De reflectie van de medezeggenschap op proces en resultaat is aan het eind van dit hoofdstuk opgenomen.
De voortgang ten aanzien van de facultaire plannen is ook onderdeel van bespreking in de bestuurlijke overleggen tussen faculteitsbestuur en CvB. In het bestuurlijk overleg in het voorjaar wordt verantwoording afgelegd over de realisatie van de plannen en in het najaar gaat het over de begroting van het aankomend kalenderjaar. De kwaliteitsafspraken zijn steeds expliciet onderdeel van de bestuurlijke overleggen geweest.

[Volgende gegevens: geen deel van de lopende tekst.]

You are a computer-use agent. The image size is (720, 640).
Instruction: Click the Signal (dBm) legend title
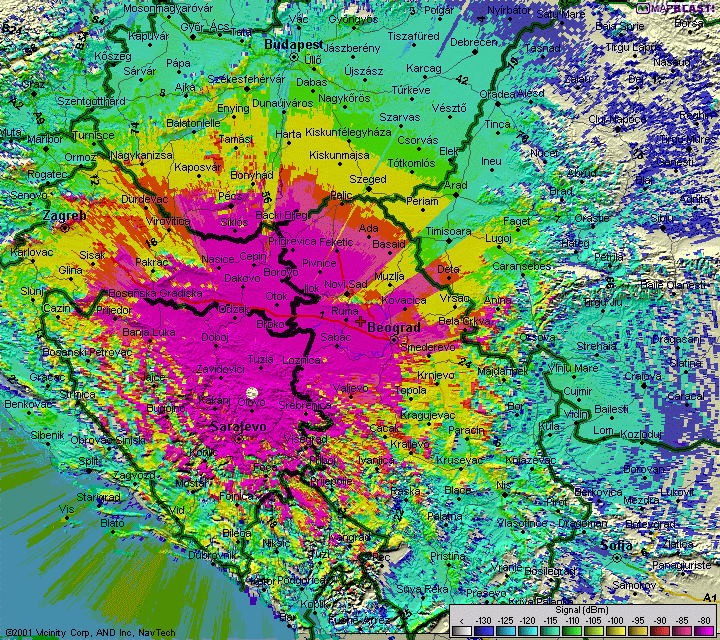[x=581, y=610]
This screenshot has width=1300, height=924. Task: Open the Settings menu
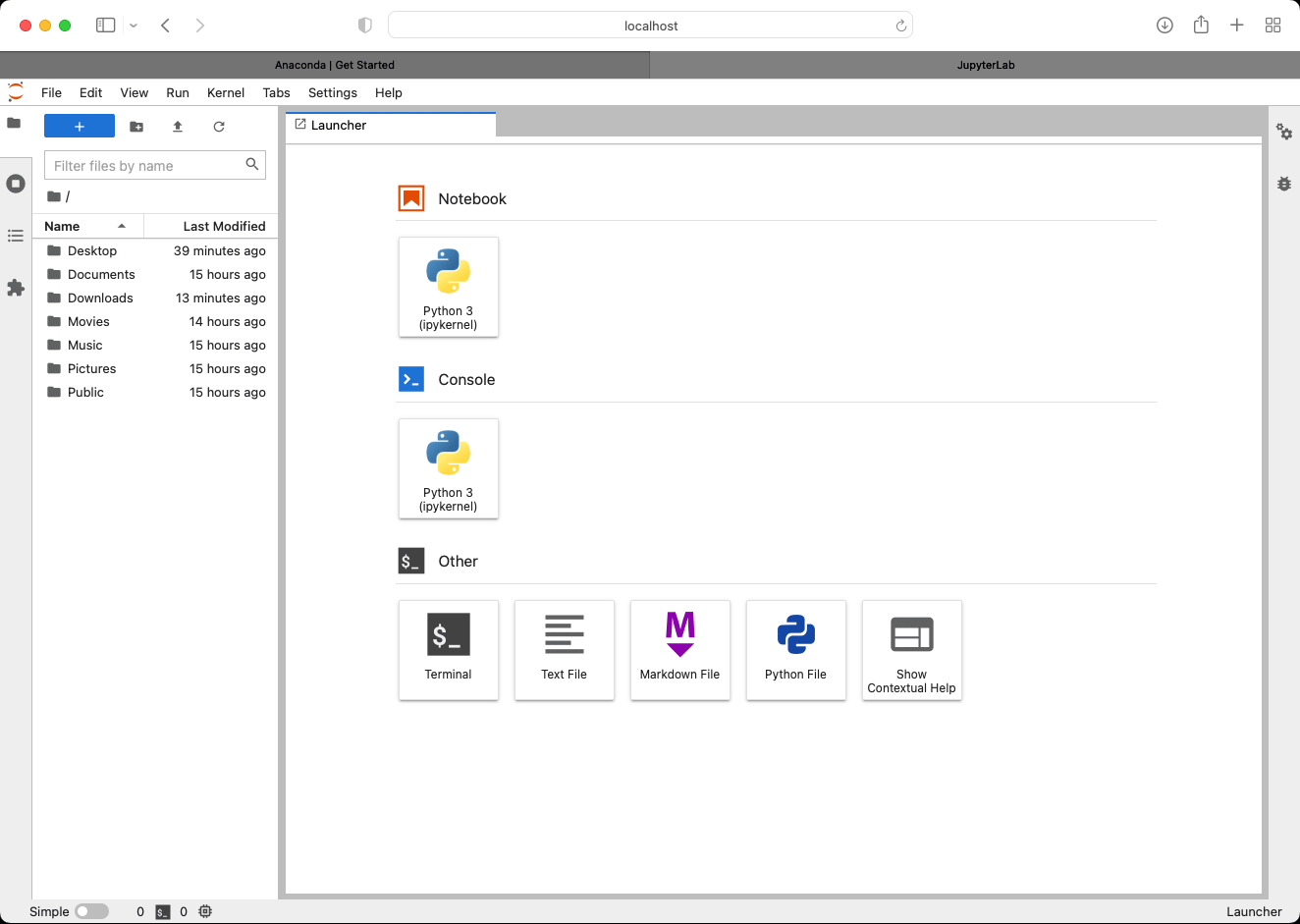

De kwaliteitscommissie van de RvT is elke vergadering op de hoogte gesteld van de stand van zaken door middel van een mededeling waarin de actuele zaken verwerkt zijn. De RvT is via het jaarverslag en jaarplan/begroting ook aangesloten op de financiële voortgang van het Kwaliteitsplan. De reflectie van de RvT op proces en realisatie is aan het eind van dit hoofdstuk opgenomen.
Sturing van de projecten
De VU-brede programma’s en projecten vallen onder de verantwoordelijkheid van vijf stuurgroepen. De sturing van het gehele portfolio aan projecten valt onder de verantwoordelijkheid van een werkgroep die namens het Overleg van Portefeuillehouders Onderwijs de algehele voortgang van het centrale deel van het plan bewaakt (werkgroep onderwijsprojecten VU). De leden van deze werkgroep hebben ook zitting in de stuurgroepen (1 lid per stuurgroep). De studentmedezeggenschap is ook standaard vertegenwoordigd in elke stuurgroep.
De sturing middels de stuurgroepen en werkgroep onderwijsprojecten loopt goed, de projecten kunnen goed gevolgd worden.
In het bestuurlijk overleg in het najaar van 2023 is op basis van de periodieke financiële rapportage de uitputting van de studievoorschotmiddelen scherp in de gaten gehouden en eventuele onderbesteding en herallocatie besproken indien daar aanleiding toe was.
De afgelopen periode is ingezet op beter financieel inzicht in de onderwijsprojecten. De juiste prognoses en realisaties worden steeds relevanter omdat we als uitgangspunt hanteren dat de studievoorschotmiddelen uit ons Kwaliteitsplan uiterlijk 2024 uitgegeven moeten zijn.